Housing charity Shelter, which compared the price of every home listed on property website Zoopla on a single day in April 2014 to average local wages, found that in large swathes of the country fewer than one in ten two bedroom homes on the market were affordable for a family with two children.

The calculations assumed that homebuyers could borrow up to 3.4 times their income and had already saved a standard deposit.

Campbell Robb, chief executive of Shelter, said: “When a family looking to buy their first home searches a whole town for a place to live and finds nothing they can afford, it’s clear we’re not just facing a housing shortage anymore. It’s a full blown drought.”

There were fewer than 10 affordable family homes for sale in 83 different areas across the country. In Cambridge, for example, just three such homes were on offer. In Brighton and Hove just a single property was considered affordable.

In 14 local authority areas, including the London borough of Lewisham, a family on an average income could not afford a single size-appropriate home on the market. 

In fact less than 10 per cent of available properties across 32 London boroughs were affordable for a working couple with children.
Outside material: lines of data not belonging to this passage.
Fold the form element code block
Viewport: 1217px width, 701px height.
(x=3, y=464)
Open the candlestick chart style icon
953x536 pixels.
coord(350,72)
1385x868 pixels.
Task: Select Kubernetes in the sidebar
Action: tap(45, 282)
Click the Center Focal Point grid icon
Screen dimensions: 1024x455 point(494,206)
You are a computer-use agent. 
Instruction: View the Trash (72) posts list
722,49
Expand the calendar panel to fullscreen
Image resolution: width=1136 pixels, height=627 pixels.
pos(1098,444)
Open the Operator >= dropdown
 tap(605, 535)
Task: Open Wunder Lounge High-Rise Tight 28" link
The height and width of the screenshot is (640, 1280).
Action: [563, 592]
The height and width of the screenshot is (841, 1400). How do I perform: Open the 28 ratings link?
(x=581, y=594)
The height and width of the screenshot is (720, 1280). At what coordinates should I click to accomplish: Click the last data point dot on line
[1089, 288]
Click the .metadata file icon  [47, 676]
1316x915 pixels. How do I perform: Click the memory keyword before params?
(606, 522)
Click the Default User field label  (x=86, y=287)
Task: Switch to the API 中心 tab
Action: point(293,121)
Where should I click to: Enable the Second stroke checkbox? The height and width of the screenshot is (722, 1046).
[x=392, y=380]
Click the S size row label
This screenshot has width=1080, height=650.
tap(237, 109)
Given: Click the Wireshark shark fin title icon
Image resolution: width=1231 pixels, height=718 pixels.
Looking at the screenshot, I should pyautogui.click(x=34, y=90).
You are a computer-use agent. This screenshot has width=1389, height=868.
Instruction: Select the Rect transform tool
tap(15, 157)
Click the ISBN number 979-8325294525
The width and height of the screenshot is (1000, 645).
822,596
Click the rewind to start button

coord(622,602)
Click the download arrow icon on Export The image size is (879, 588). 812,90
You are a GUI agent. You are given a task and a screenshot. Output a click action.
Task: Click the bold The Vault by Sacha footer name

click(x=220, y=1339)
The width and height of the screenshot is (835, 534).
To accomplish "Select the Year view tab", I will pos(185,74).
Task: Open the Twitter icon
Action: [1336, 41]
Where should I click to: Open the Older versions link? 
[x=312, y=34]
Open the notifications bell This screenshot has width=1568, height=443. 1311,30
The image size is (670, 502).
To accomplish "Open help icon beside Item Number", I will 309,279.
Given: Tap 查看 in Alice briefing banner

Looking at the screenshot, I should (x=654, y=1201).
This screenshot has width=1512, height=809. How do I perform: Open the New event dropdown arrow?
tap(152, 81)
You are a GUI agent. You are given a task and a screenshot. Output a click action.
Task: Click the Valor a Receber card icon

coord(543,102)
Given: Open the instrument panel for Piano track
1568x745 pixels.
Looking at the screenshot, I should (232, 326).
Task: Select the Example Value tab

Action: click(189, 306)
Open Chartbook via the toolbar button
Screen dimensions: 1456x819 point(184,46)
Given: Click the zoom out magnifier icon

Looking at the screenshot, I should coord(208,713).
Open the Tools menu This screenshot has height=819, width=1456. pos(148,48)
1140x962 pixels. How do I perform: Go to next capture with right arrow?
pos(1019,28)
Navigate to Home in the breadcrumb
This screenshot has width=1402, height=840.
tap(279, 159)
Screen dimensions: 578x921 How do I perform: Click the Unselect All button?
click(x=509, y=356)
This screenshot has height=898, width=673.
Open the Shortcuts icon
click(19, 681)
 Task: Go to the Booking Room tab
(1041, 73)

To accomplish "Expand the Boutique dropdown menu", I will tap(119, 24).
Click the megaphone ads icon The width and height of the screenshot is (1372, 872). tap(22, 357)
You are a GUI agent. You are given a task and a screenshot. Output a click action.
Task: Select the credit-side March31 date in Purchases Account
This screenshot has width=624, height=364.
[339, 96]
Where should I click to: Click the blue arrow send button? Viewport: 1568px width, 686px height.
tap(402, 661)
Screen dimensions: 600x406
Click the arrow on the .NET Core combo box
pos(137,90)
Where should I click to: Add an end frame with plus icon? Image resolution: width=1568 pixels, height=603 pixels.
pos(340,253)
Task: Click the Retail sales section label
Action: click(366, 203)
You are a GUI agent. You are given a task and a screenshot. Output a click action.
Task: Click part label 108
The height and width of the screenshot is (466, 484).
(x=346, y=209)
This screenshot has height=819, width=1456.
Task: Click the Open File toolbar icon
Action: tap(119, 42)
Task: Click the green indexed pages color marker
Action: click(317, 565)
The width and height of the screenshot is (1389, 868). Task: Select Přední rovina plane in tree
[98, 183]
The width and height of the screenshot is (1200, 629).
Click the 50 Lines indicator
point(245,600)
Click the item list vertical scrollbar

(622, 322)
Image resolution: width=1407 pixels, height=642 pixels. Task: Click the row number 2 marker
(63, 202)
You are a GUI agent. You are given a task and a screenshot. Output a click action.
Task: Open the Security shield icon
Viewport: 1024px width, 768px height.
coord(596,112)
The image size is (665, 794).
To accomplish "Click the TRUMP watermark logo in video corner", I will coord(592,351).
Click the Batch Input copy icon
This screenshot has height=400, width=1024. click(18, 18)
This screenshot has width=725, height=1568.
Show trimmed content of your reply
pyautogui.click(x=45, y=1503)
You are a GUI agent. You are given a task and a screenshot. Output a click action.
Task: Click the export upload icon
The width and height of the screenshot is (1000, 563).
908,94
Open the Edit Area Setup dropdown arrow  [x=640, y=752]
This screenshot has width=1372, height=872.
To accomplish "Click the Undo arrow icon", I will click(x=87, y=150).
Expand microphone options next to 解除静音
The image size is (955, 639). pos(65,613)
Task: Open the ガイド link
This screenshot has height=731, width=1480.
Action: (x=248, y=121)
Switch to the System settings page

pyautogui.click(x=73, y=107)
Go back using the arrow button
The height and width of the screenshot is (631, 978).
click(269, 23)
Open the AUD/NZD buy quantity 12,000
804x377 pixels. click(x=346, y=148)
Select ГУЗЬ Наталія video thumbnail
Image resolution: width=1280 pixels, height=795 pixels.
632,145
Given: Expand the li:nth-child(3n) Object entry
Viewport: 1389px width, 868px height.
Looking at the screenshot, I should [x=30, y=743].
But affordability is not an issue limited to the South East. In Exeter just one per cent of homes on the market was considered affordable for the typical family in that area. In South Lakeland, in the North West, just 43 out of more than a thousand homes were within reach.

Options were even more limited for families with smaller deposits. Shelter found that 88 per cent of homes were unaffordable for families with a five per cent deposit.

According to the Office for National Statistics (ONS), the average house price in the UK has reached £260,000 – almost 10 per cent higher than a year ago, while homeownership in England has fallen to its lowest level since 1987.

Robb said: “Our failure to build more homes is leaving a whole generation of young people with no choice but to remain trapped in expensive and unstable private renting, or stuck in their childhood bedrooms for years to come, no matter how hard they work or save.

“What we need right now is for politicians to roll up their sleeves and make stable homes for the next generation a top priority.”